**DATA FOR THIS EXERCISE**
━━━━━━━━━━━━━━━━━━━━━━━━━━━━━━

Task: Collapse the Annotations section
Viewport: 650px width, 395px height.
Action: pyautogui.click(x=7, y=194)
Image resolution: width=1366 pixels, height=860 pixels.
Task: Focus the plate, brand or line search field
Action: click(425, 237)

━━━━━━━━━━━━━━━━━━━━━━━━━━━━━━

**EXERCISE DETAILS**
Without omitting anything, retype all of the material above exactly.

**ANSWER**
Task: Collapse the Annotations section
Viewport: 650px width, 395px height.
Action: pyautogui.click(x=7, y=194)
Image resolution: width=1366 pixels, height=860 pixels.
Task: Focus the plate, brand or line search field
Action: click(425, 237)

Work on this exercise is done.